The card cheered me up immensely. Then, as they day went on, it saddened me. Not the card or who it came from, it's much deeper than that. The cards and e-mails have definitely slowed down (again, present company excepted, several people will e-mail me after they have read something on my blog). I know from my own fight, yes the surgery was a big deal, but certainly not what I consider my toughest fight. I am fretting much more about the chemo than I ever did for the operation. The list of chemo side effects they are required to read to you sounds like they are reading the entire Physician's Desk Reference, even the parts about the parts you don't have. I haven't heard that many side-effects since the last time I saw an erectile dysfunction drug commercial. As you gear up for the toughest parts of your fight, the support trails off. It's not like having a baby, or a gallbladder removed, or getting married, where there is intense pain at the beginning and then the healing starts (except for getting married, where you never heal, you just accept your fate). Cancer treatment is constant ups and downs, physically and mentally. No, I am not begging for cards, I am just talking about the reality for cancer patients. Sometimes when we are ready to face our biggest battles, we have the least support in our network. And knowing several cancer survivors, I will admit to being part of the problem sometimes.
As I go through this I am making my own vow, that from now on when someone I know gets diagnosed with cancer, I will make an effort to not just send them a card, but send them several cards and e-mails. Because now I know, even though other people may have forgotten that you are still in the fight in your life, you are still in the fight, be it alone, or with family, or with friends, or with every friend on Facebook, even the ones you aren't sure who they are or how they got on your Friend's List. When dealing with cancer, the more support the better. And if anyone is taking notes, an American made PRS would sure give me a lot of support...

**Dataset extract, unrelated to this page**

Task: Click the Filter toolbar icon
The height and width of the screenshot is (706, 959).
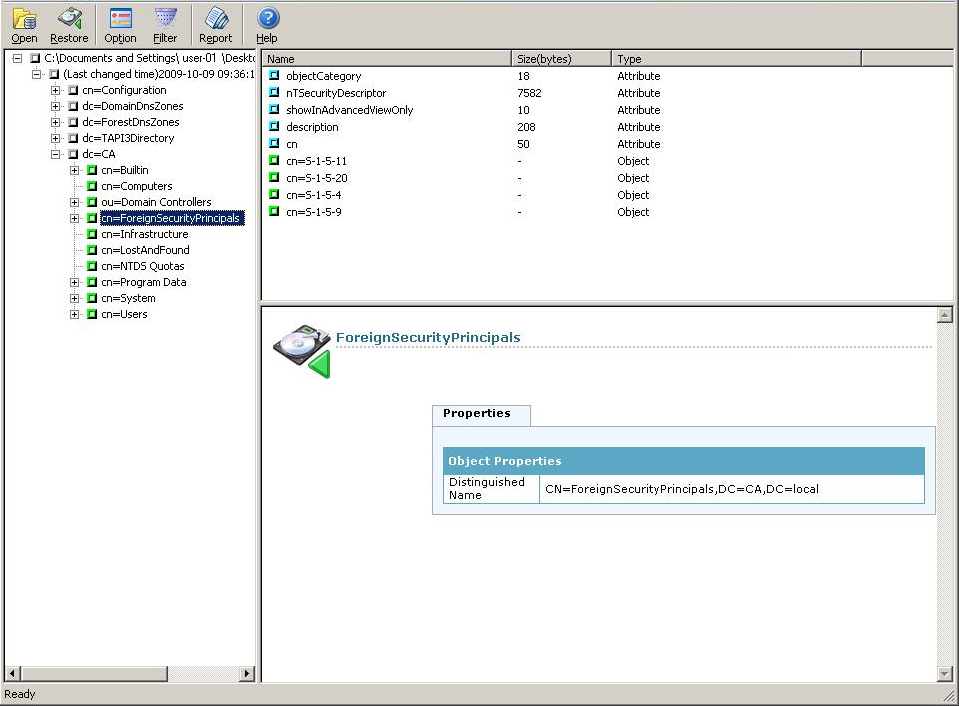Action: pyautogui.click(x=165, y=24)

What I learned this week is that there are many people who love you and Julie. We worry when we don't hear from you. We hope and pray everything will be alright and you can join us to live, laugh and of course work with us.
ReplyDeleteSo, perhaps it is safe to say someone at work gave me your website and I've been lurking, not knowing if it is okay to say I've heard and I hope you are giving your cancer hell. After reading this, I think it may be safe to quit lurking and to say I hope all is going as well as it possibly can and although I don't much like the topic, I am glad to see you haven't lost your sense of humor.